● **Directions**
Your copy starts at the line containing "Click the root password hash starting D086D21" and ends at the last line below. Copy exactly, without pictures.

● **Material for this task**

- - - - -

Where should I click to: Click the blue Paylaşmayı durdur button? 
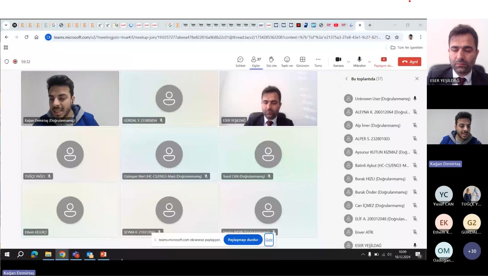[243, 240]
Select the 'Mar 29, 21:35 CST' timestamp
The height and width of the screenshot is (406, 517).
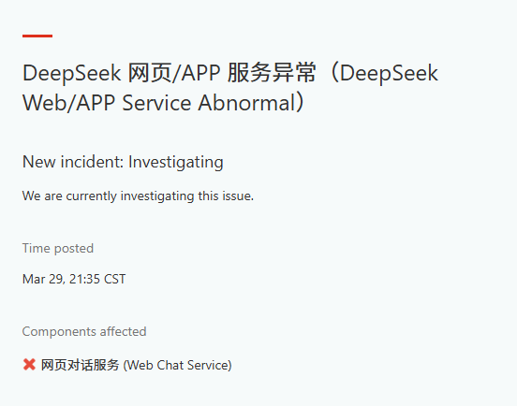pyautogui.click(x=74, y=279)
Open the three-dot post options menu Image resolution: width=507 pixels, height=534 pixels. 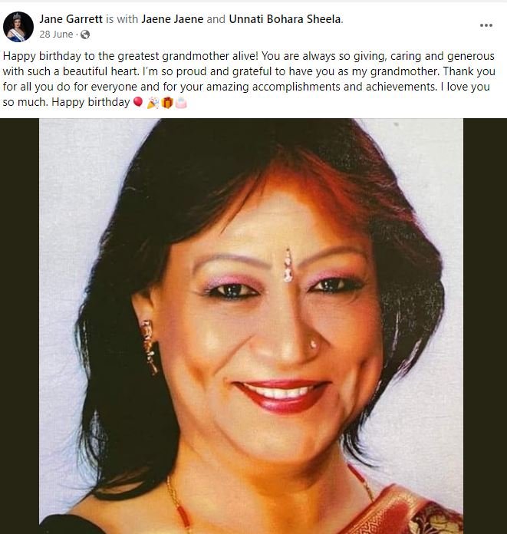pos(486,25)
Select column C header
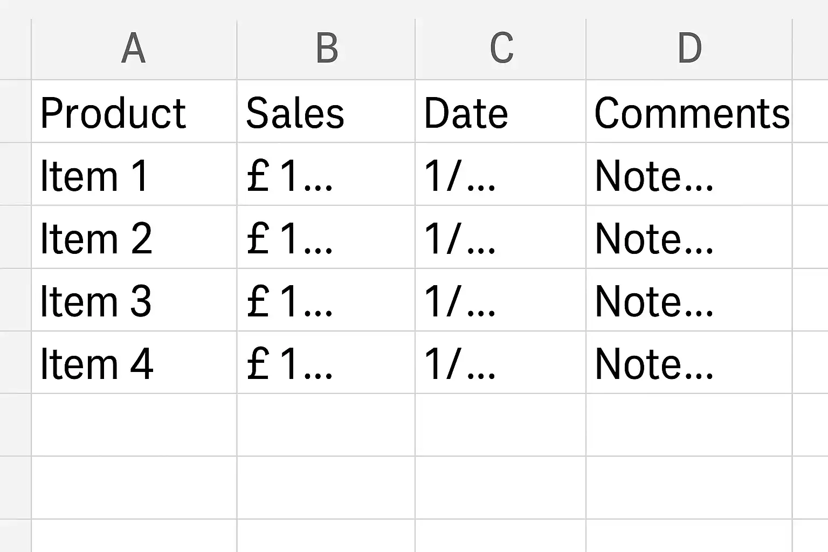 [x=500, y=49]
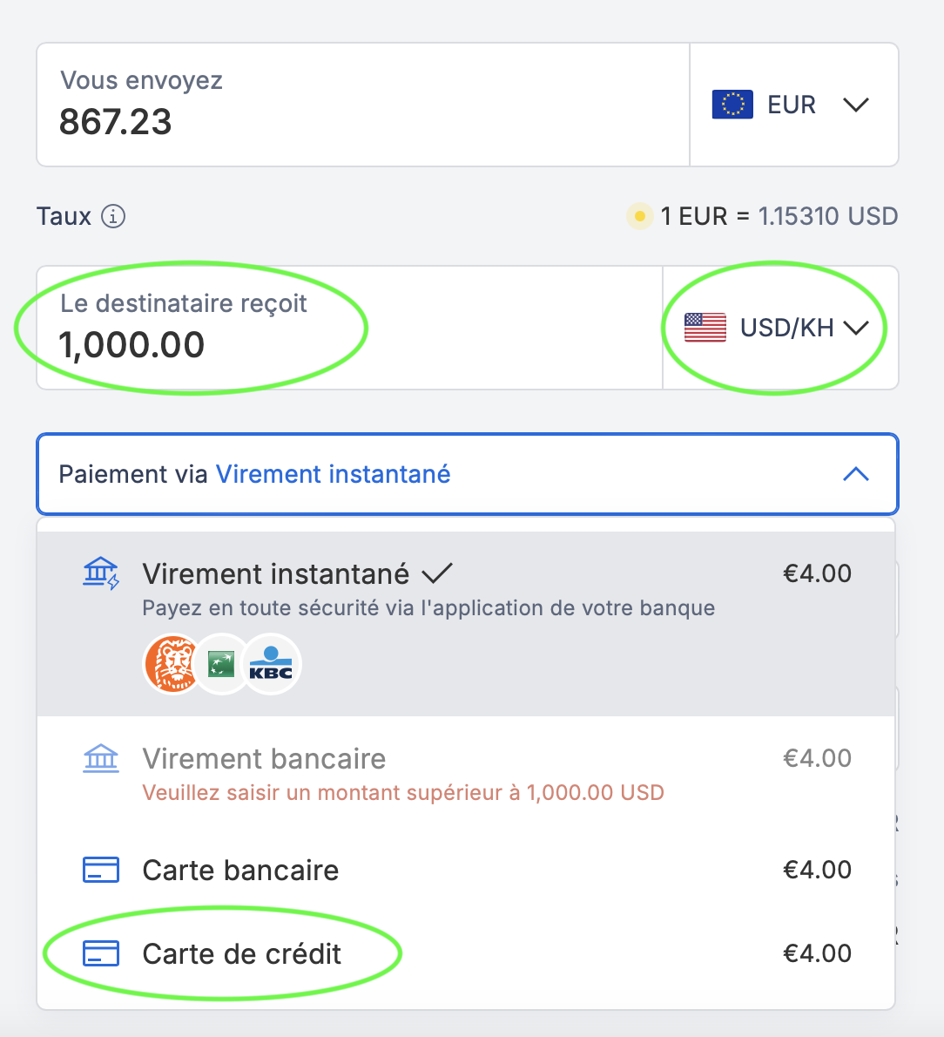Open the USD/KH currency dropdown
This screenshot has width=944, height=1037.
pos(859,328)
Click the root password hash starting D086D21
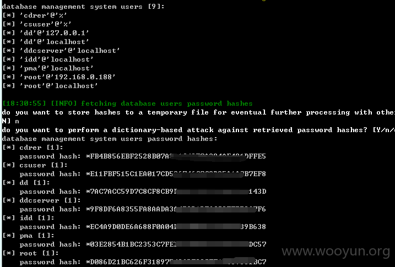Screen dimensions: 395x267 [176, 262]
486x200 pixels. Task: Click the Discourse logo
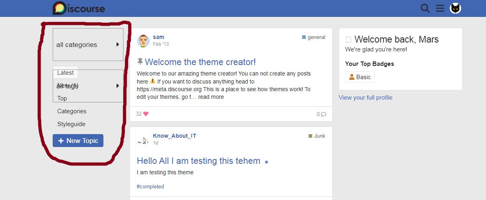pos(79,8)
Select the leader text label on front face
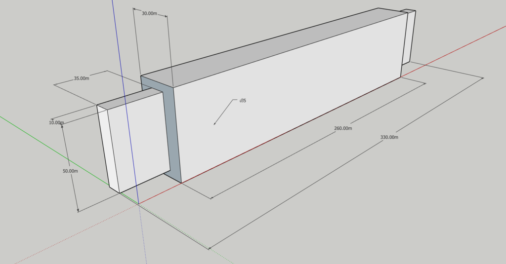This screenshot has width=506, height=264. (243, 101)
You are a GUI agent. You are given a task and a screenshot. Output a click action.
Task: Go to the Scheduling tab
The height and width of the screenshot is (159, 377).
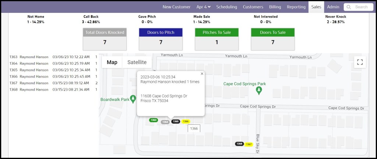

- - - - -

● **Result of the exercise**
Click the root password hash starting D086D21
Screen dimensions: 395x267 [176, 262]
486x200 pixels. Task: Click the Discourse logo
pos(79,8)
Select the leader text label on front face
This screenshot has width=506, height=264. (243, 101)
You are a GUI agent. You are given a task and a screenshot. Output a click action.
Task: Go to the Scheduling tab
The height and width of the screenshot is (159, 377).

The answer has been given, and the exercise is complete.